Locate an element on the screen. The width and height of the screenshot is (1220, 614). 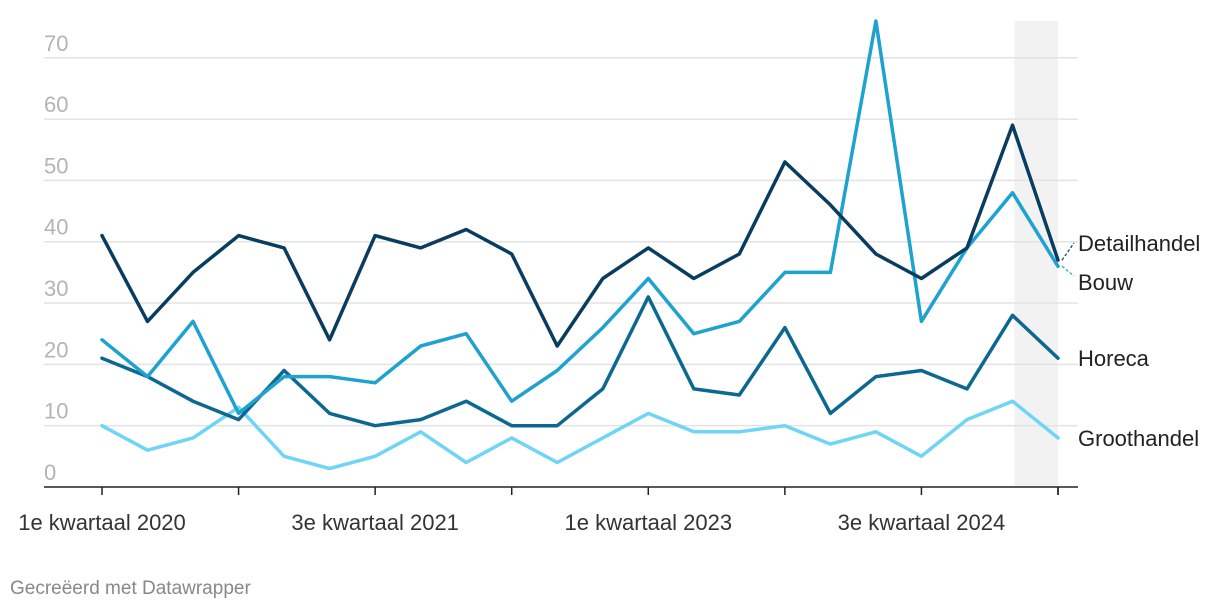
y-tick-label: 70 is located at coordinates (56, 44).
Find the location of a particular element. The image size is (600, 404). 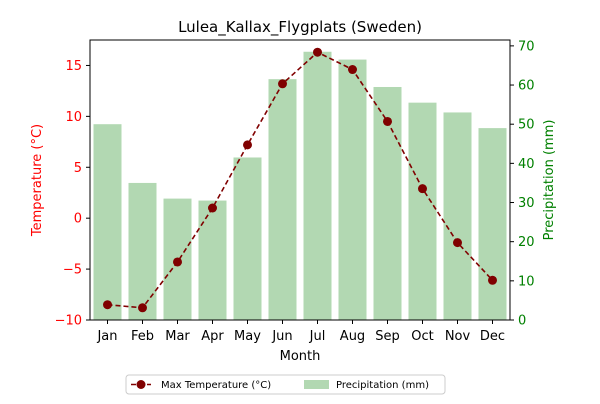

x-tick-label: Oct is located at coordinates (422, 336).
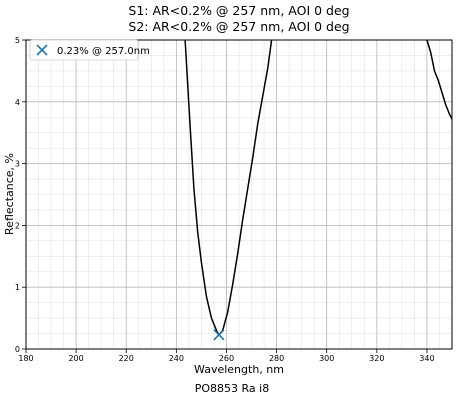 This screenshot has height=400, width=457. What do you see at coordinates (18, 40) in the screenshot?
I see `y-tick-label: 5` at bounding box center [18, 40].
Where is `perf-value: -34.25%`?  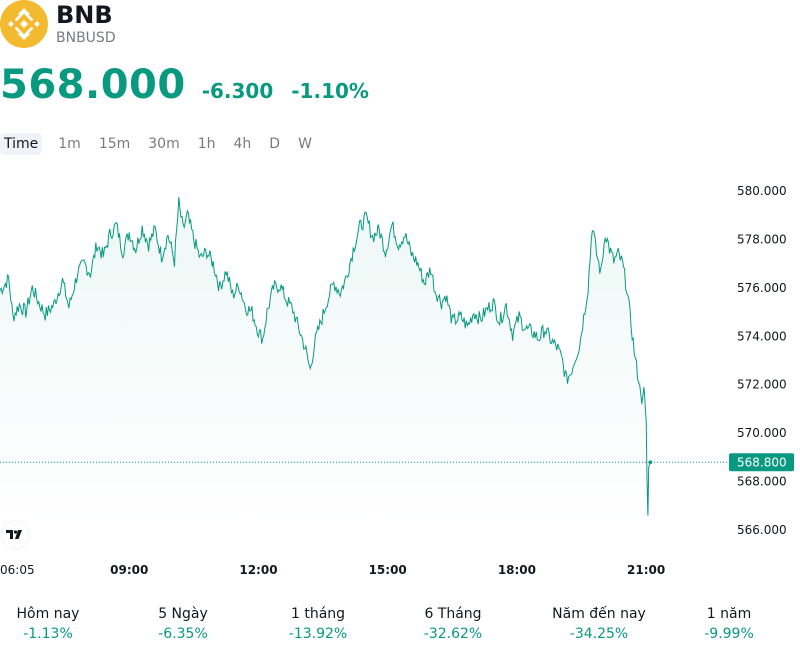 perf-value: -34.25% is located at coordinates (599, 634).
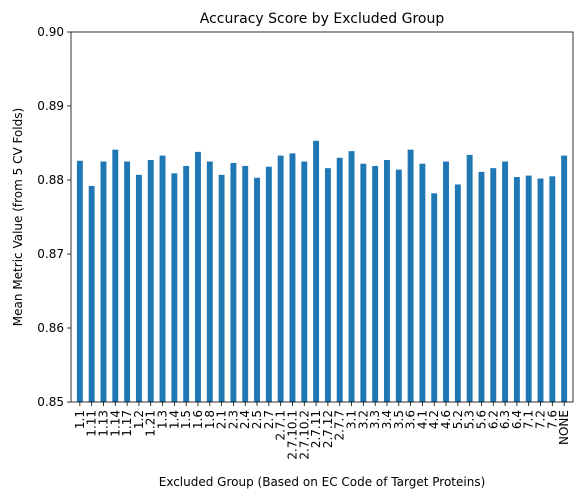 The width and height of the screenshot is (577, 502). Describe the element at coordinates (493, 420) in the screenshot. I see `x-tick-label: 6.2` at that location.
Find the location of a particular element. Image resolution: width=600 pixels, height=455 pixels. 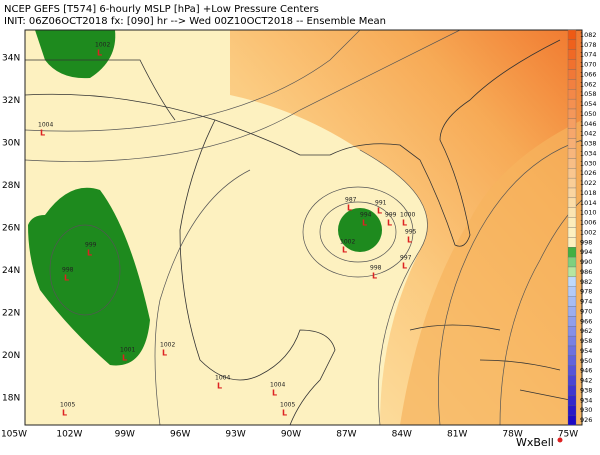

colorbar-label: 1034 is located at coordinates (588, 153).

■ ■ ■

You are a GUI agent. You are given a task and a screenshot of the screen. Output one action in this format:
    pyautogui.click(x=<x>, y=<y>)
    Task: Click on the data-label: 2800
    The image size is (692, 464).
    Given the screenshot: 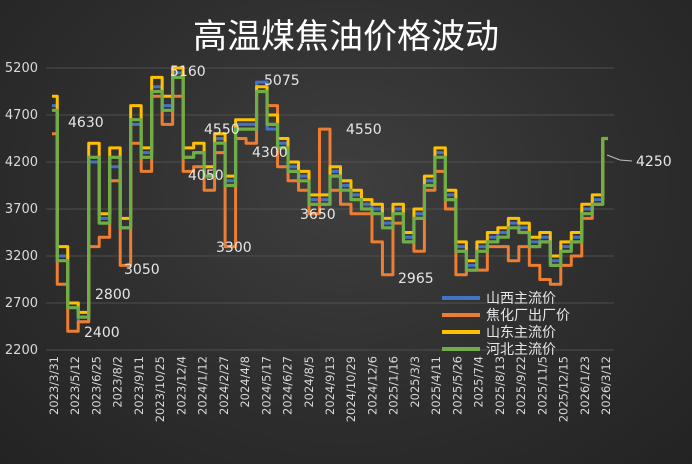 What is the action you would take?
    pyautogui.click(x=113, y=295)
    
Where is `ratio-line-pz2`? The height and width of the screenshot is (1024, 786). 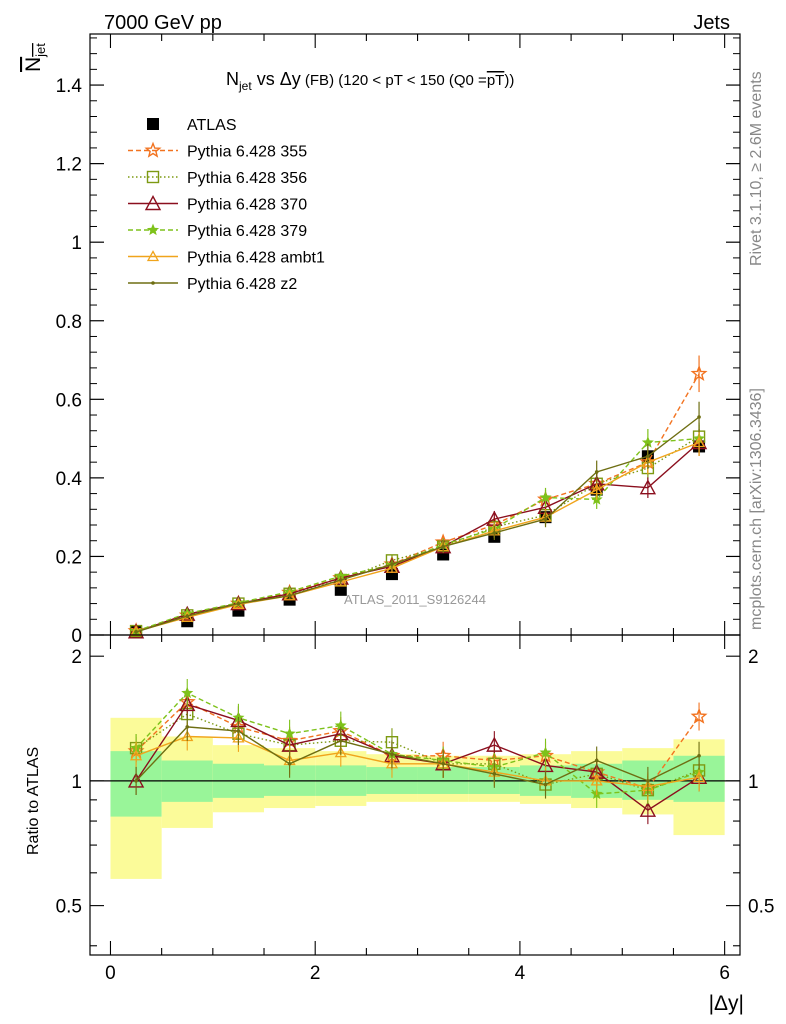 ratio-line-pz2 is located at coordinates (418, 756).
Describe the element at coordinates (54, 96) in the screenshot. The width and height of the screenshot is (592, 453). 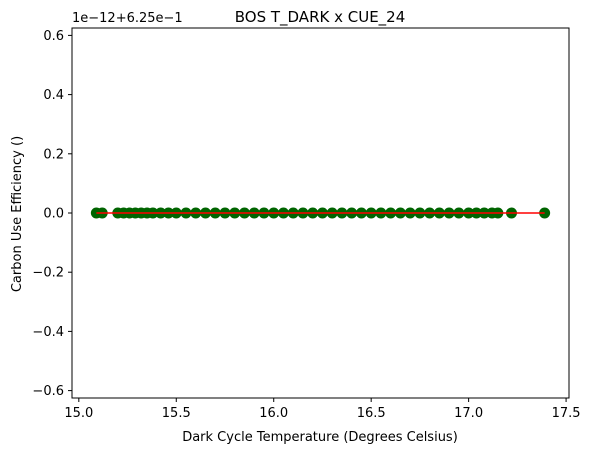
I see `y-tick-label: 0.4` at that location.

■ ■ ■

> _WHAT YOU WILL DO_: Rewrite the records starting at the line containing "Locate an element" and ending at the line containing "y-tick-label: 70 is", changing "screenshot" to "screen capture" and keeping everything else the same. Omit the pictures.

> _WRITTEN ANSWER_:
Locate an element on the screen. The width and height of the screen capture is (1220, 614). 
y-tick-label: 70 is located at coordinates (56, 44).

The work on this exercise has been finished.